Facing a resurgent Conservative Party under Mr. Poilievre, who has capitalized on cost-of-living pressures and a growing skepticism toward federal institutions, Mr. Carney’s brand of calm technocratic leadership is being positioned as a stabilizing force amid rising global volatility.
But the perception that he is a policy architect behind the Liberal Party’s record—marked by ballooning deficits, high immigration targets, and an underperforming housing market—poses political risks.
“Carney represents a very different tone and policy orientation than Trudeau,” said Jennifer Welsh, a political science professor at McGill University. “But it’s not yet clear that voters will distinguish him from the broader Liberal record.”
A Decade in Power, and the Weight That Comes With It
Since 2015, the Liberal Party has overseen expansive social spending programs, a carbon pricing regime, and a foreign policy often aligned with multilateralism. The government also weathered a global pandemic and subsequent inflationary surge, both of which have tested its credibility with middle-class voters.

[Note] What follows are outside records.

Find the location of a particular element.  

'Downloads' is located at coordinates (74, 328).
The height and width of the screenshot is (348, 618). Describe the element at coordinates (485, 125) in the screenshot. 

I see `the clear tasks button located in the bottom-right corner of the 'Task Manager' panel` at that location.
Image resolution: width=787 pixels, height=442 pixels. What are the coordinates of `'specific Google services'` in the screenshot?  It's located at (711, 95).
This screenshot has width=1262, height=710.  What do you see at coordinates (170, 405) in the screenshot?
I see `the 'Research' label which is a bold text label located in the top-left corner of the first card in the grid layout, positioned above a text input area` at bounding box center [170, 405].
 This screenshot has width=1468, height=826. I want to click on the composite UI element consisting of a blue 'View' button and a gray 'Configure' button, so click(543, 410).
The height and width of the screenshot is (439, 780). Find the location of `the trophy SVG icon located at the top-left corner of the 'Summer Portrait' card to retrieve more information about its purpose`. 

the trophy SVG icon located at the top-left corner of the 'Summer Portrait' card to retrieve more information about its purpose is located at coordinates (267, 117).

Public support has eroded in recent years. According to an Ipsos poll conducted earlier this month, 47% of respondents said it is time for a new party to govern, while only 28% expressed confidence in the Liberals’ ability to manage the economy.
In response, Mr. Carney has unveiled a platform focusing on what he calls “pragmatic growth”—a mix of green energy investment, targeted tax reform, and aggressive housing supply measures aimed at restoring affordability.
“I am not running on the past. I am running to build a resilient future,” Carney said during the debate, seeking to underline his economic credentials without defending every decision of the Trudeau years.
Conservatives Lean Into “Change” Message
Mr. Poilievre, for his part, has leaned heavily into the “time for change” narrative. In the debate, he attacked the Liberals on inflation, immigration policy, and public debt—topics where Carney’s prior roles make him both highly knowledgeable and politically vulnerable.
“Poilievre is betting that Carney can’t escape the Liberal shadow,” said Darrell Bricker, CEO of Ipsos Public Affairs. “Whether that’s fair or not is beside the point. What matters is whether voters believe in the distinction.”
Still, Mr. Carney’s “I’m not Trudeau” remark may prove pivotal. For some Liberal voters wary of a fourth Trudeau term but hesitant to back Poilievre, it offers a psychological off-ramp—an option to stay the course, with new leadership.
Markets Watching Closely
Bay Street and international investors are closely monitoring Carney’s performance. His global economic reputation lends credibility, especially in the eyes of institutional players concerned with Canada’s fiscal discipline and regulatory stability. But political capital, like market confidence, is easy to lose and hard to earn back.
The next leaders’ debate is expected in two weeks, where economic policy is again set to dominate. Until then, Mr. Carney’s balancing act—between insider and reformer, continuity and change—remains the defining tension of a high-stakes campaign.